● **Tasks and exercises**
• 1. In the state backend text, what is the default value of state.savepoints.dir?
• 2. Using the state backend text, decide whether each statement agrees with it. Answer yes or no for each, quoting the words that settle it.
(a) In cluster mode, state.backend.fs.checkpointdir should be set to an HDFS path.
(b) With the checkpoint disabled, restart-strategy.fixed-delay.attempts defaults to 5.
(c) The directory set in state.savepoints.dir receives the metadata of a triggered savepoint.
• 3. From the state backend text, copy word for word the passage starting at "Default restart policy, which" and ending at "restart strategy is used.".

● **Page text**
Updated on 2022-11-18 GMT+08:00

State Backend

Scenarios

Flink enables HA and job exception, as well as job pause and recovery during version upgrade. Flink depends on state backend to store job states and on the restart strategy to restart a job. You can configure state backend and the restart strategy.

Configuration Description

Configuration items include the state backend type, storage path, and restart strategy.

Table 1 Parameters

Parameter

Description

Default Value

Mandatory

state.backend.fs.checkpointdir

Path when the backend is set to filesystem. The path must be accessible by JobManager. Only the local mode is supported. In the cluster mode, use an HDFS path.

hdfs:///flink/checkpoints

No

state.savepoints.dir

Savepoint storage directory used by Flink to restore and update jobs. When a savepoint is triggered, the metadata of the savepoint is saved to this directory.

hdfs:///flink/savepoint

Mandatory in security mode

restart-strategy

Default restart policy, which is used for jobs for which no restart policy is specified. The options are as follows:

  • fixed-delay
  • failure-rate
  • none

none

No

restart-strategy.fixed-delay.attempts

Number of retry times when the fixed-delay restart strategy is used.

  • If the checkpoint is enabled, the default value is the value of Integer.MAX_VALUE.
  • If the checkpoint is disabled, the default value is 3.

No

restart-strategy.fixed-delay.delay

Retry interval when the fixed-delay strategy is used. The unit is ms/s/m/h/d.

  • If the checkpoint is enabled, the default value is 10s.
  • If the checkpoint is disabled, the default value is the value of akka.ask.timeout.

No

restart-strategy.failure-rate.max-failures-per-interval

Maximum number of restart times in a specified period before a job fails when the fault rate policy is used.

1

No

restart-strategy.failure-rate.failure-rate-interval

Retry interval when the failure-rate strategy is used. The unit is ms/s/m/h/d.

60 s

No

restart-strategy.failure-rate.delay

Retry interval when the failure-rate strategy is used. The unit is ms/s/m/h/d.

The default value is the same as the value of akka.ask.timeout. For details, see Distributed Coordination (via Akka).

No

● **Entries supplied**

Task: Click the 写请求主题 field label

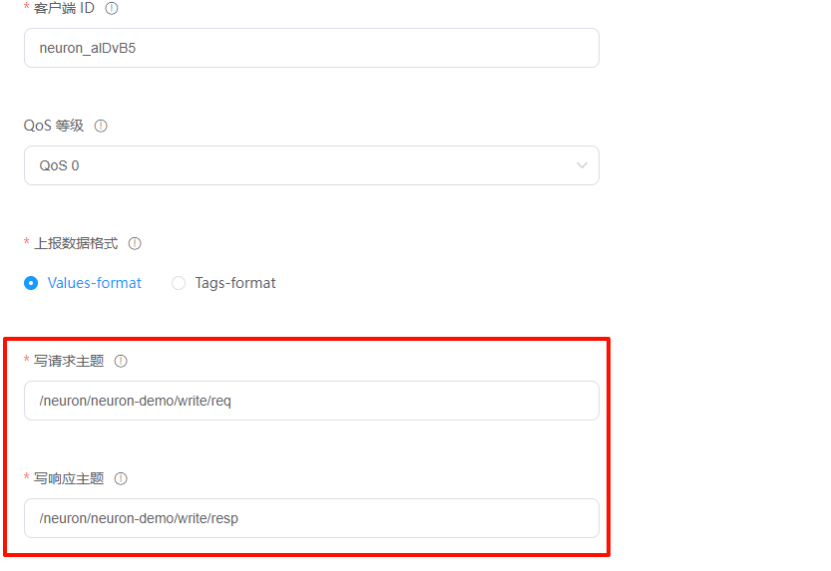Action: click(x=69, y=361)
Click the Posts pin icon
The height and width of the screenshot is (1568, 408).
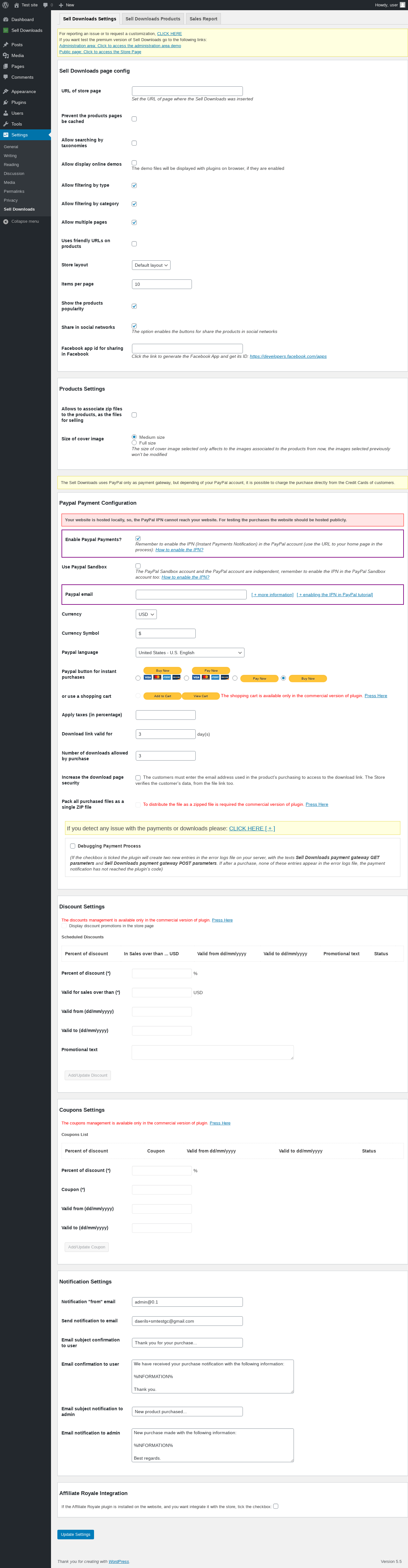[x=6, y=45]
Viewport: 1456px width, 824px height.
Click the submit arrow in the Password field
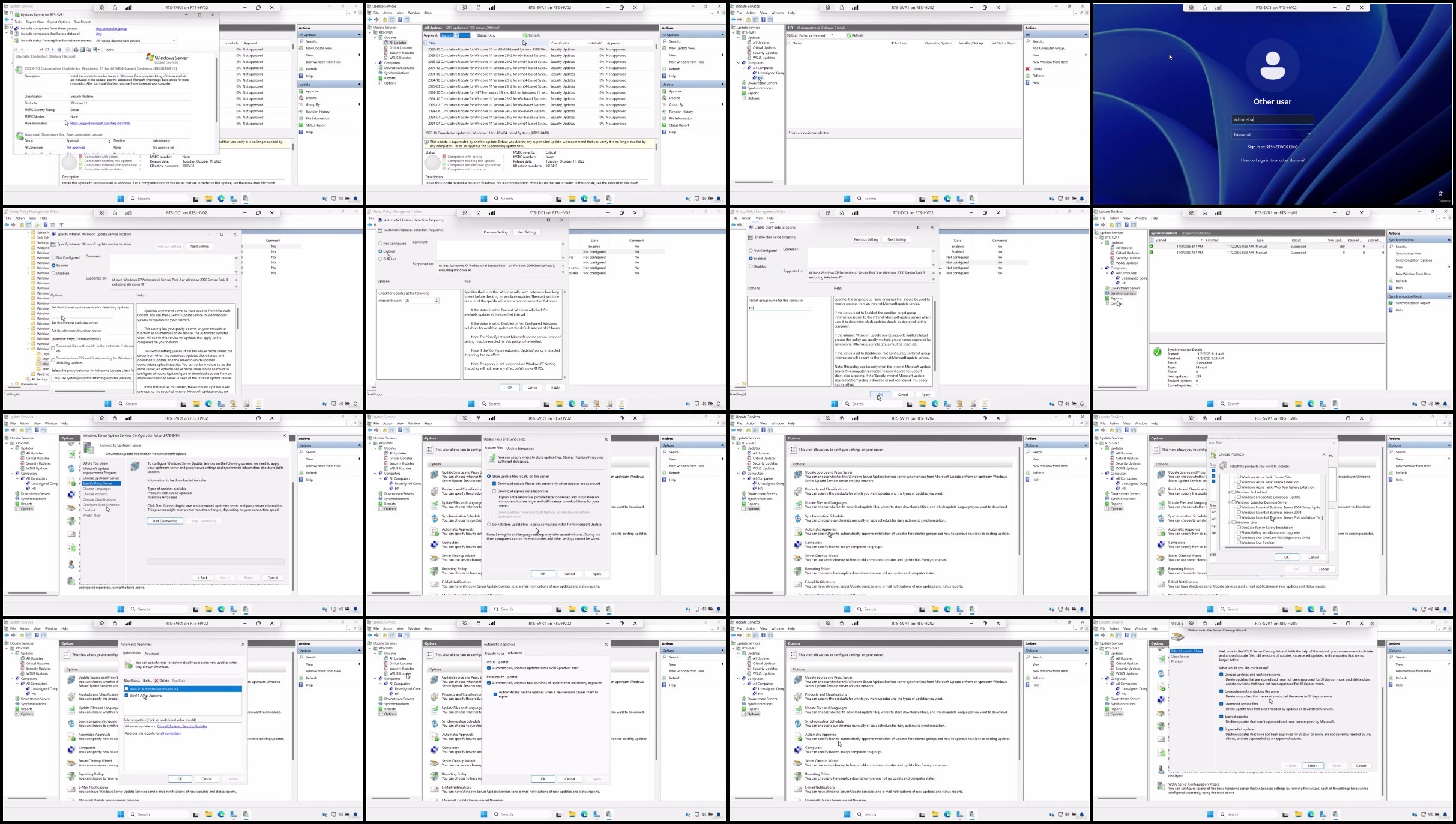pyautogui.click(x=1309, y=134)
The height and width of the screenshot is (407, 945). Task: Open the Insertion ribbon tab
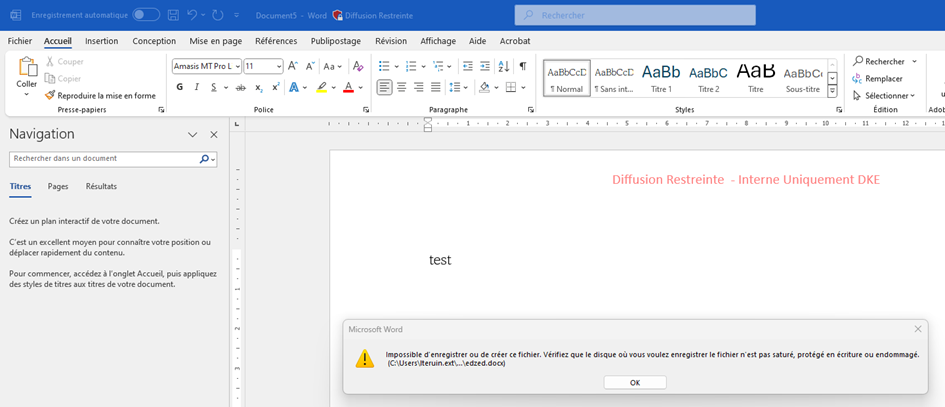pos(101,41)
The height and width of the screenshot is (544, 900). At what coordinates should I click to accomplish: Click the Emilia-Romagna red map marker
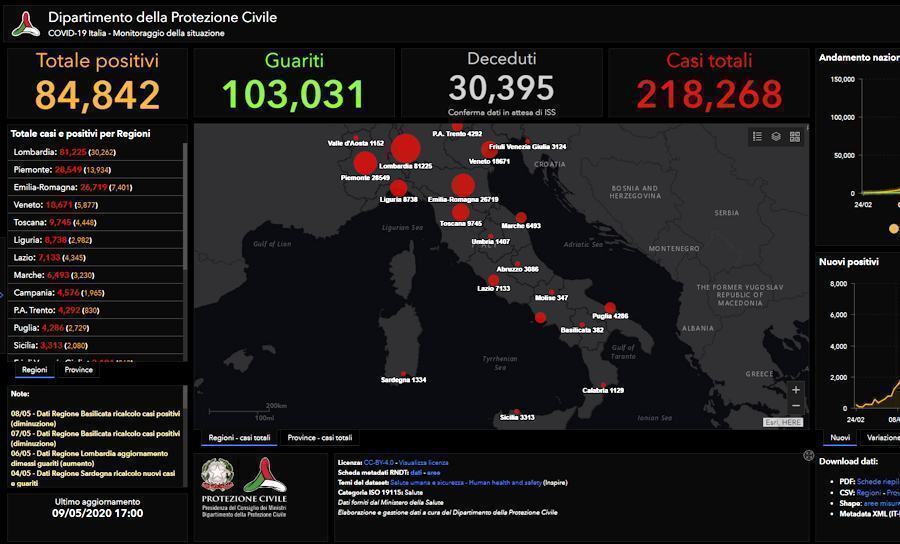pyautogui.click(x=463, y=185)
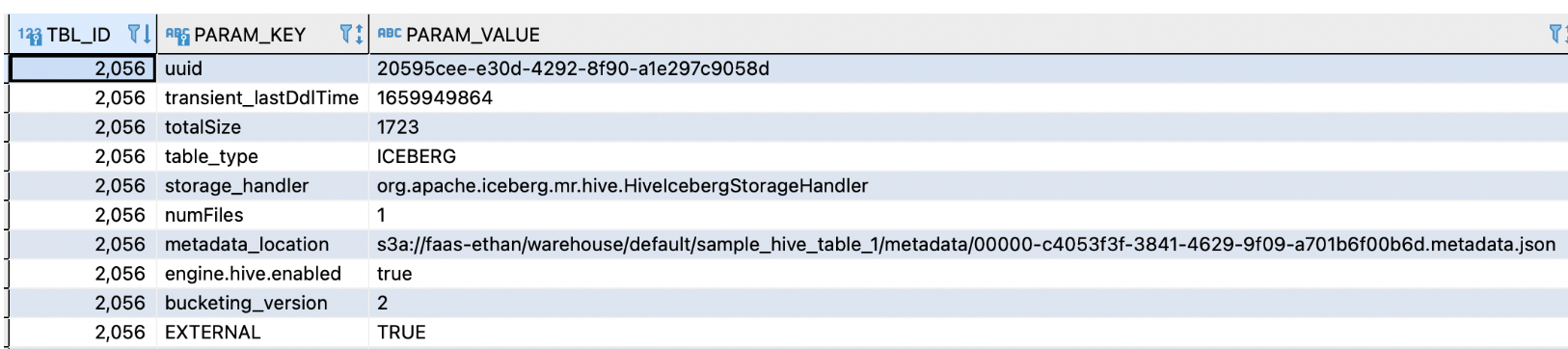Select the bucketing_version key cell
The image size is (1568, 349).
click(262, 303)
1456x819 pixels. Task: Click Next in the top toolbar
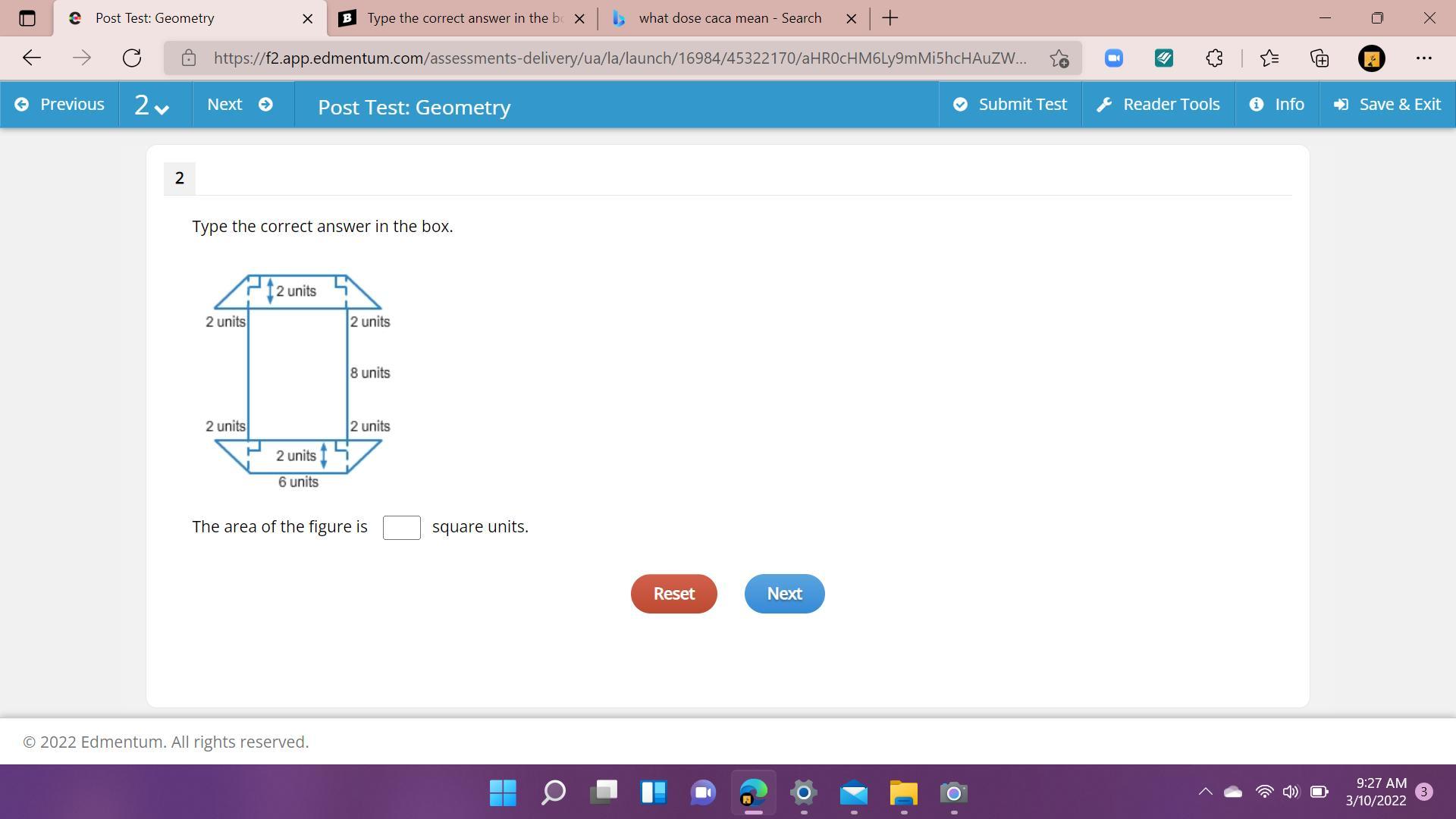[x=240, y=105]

● **Responses to the tasks**
• 1. hdfs:///flink/savepoint

• 2.
(a) Yes: "In the cluster mode, use an HDFS path."
(b) No: "If the checkpoint is disabled, the default value is 3."
(c) Yes: "When a savepoint is triggered, the metadata of the savepoint is saved to this directory."

• 3.
Default restart policy, which is used for jobs for which no restart policy is specified. The options are as follows:

  • fixed-delay
  • failure-rate
  • none

none

No

restart-strategy.fixed-delay.attempts

Number of retry times when the fixed-delay restart strategy is used.